### Exercise brief
Rewrite the entries from the line containing "You are a computer-use" through the end of the entries, swapping "checkbox" for "check box" and keeping everything else the same. Leave out the pictures.

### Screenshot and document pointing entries
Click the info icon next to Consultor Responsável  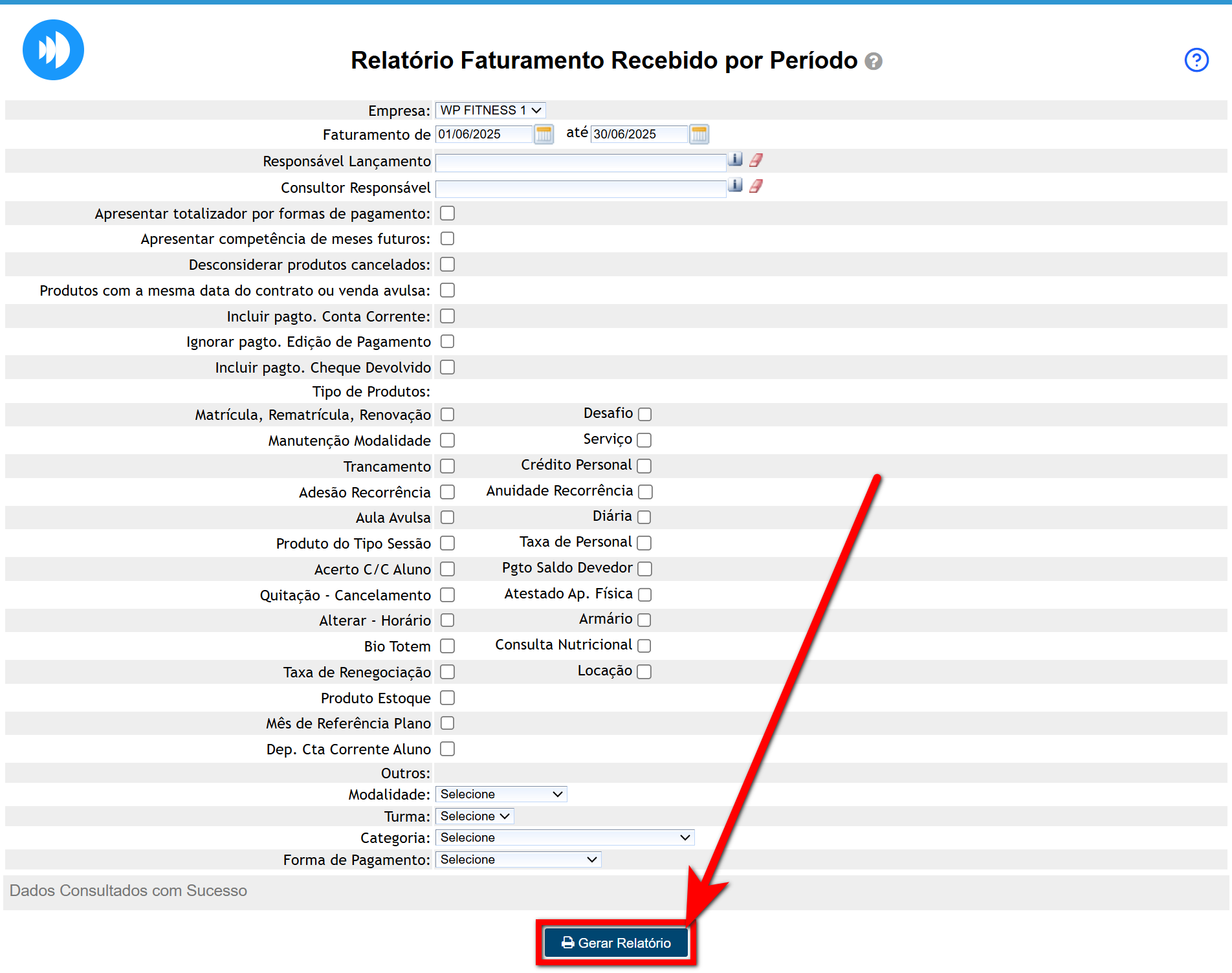click(735, 186)
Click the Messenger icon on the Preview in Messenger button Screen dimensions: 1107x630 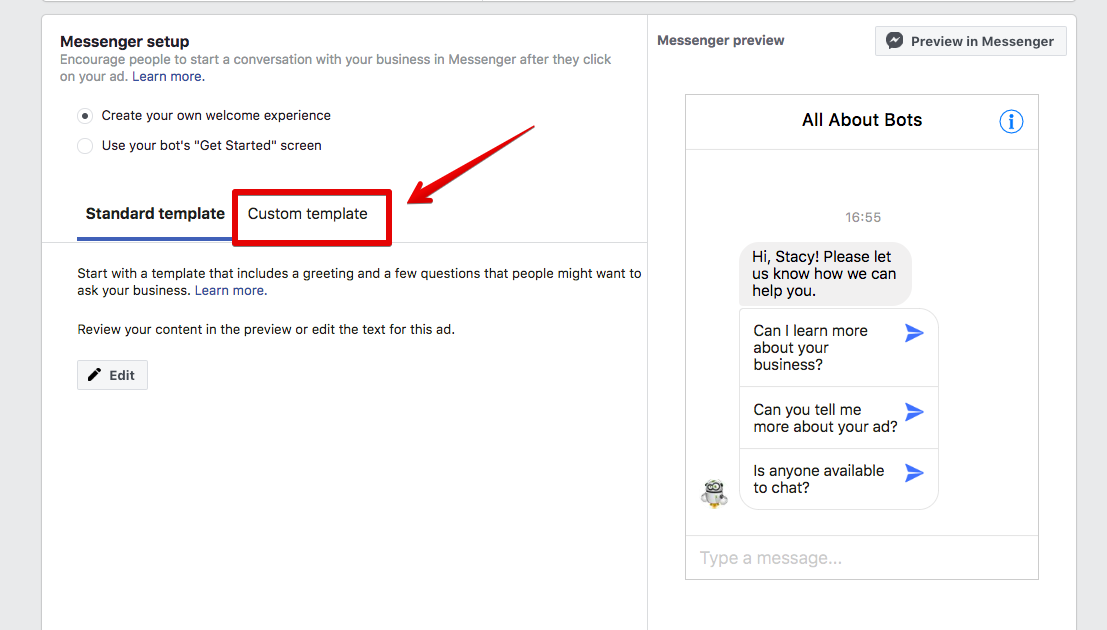click(x=895, y=41)
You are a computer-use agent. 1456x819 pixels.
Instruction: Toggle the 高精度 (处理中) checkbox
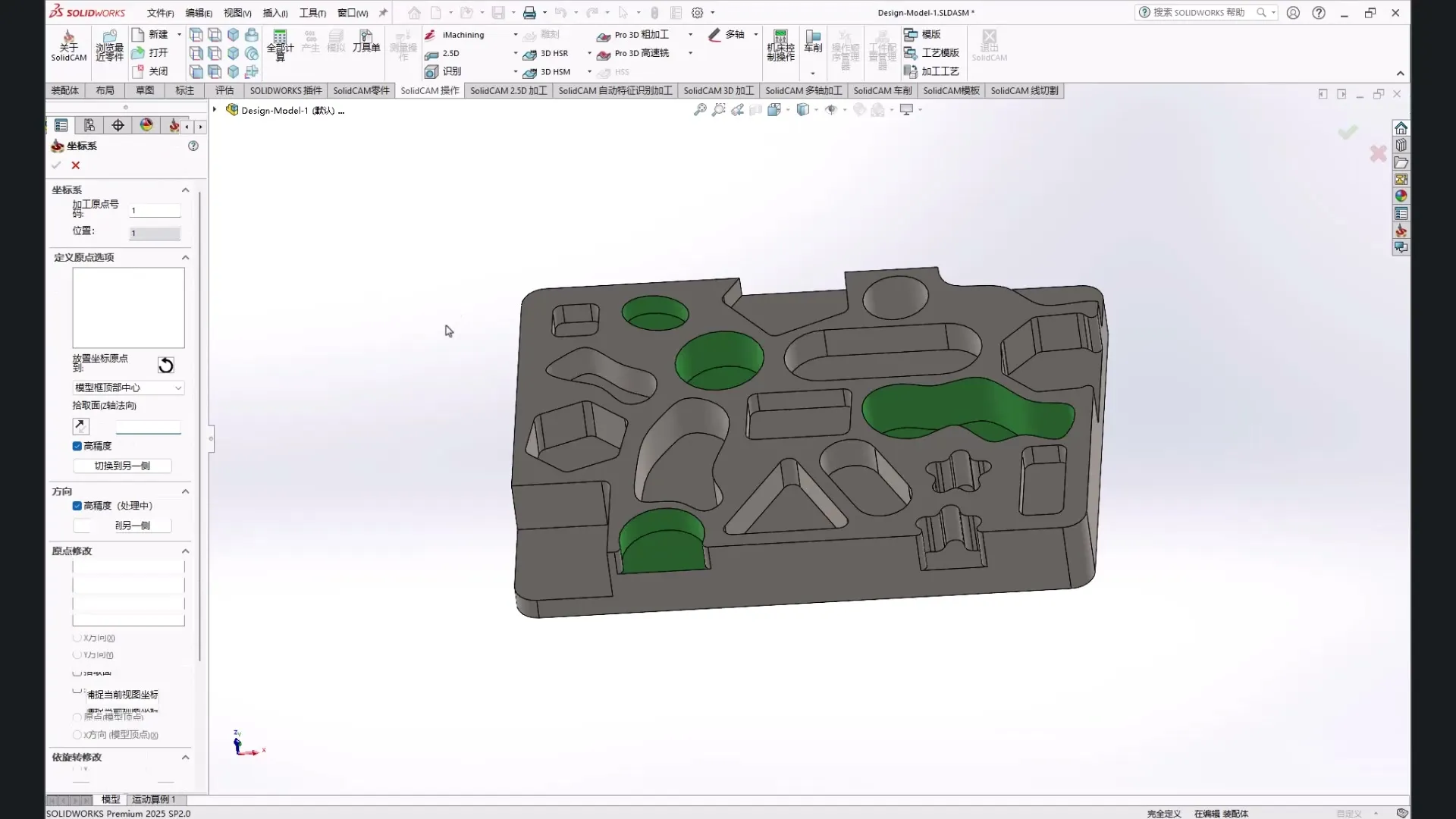click(x=77, y=506)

### Output below
You are a computer-use agent. 1456x819 pixels.
Instruction: Toggle the 高精度 (处理中) check box
click(x=77, y=506)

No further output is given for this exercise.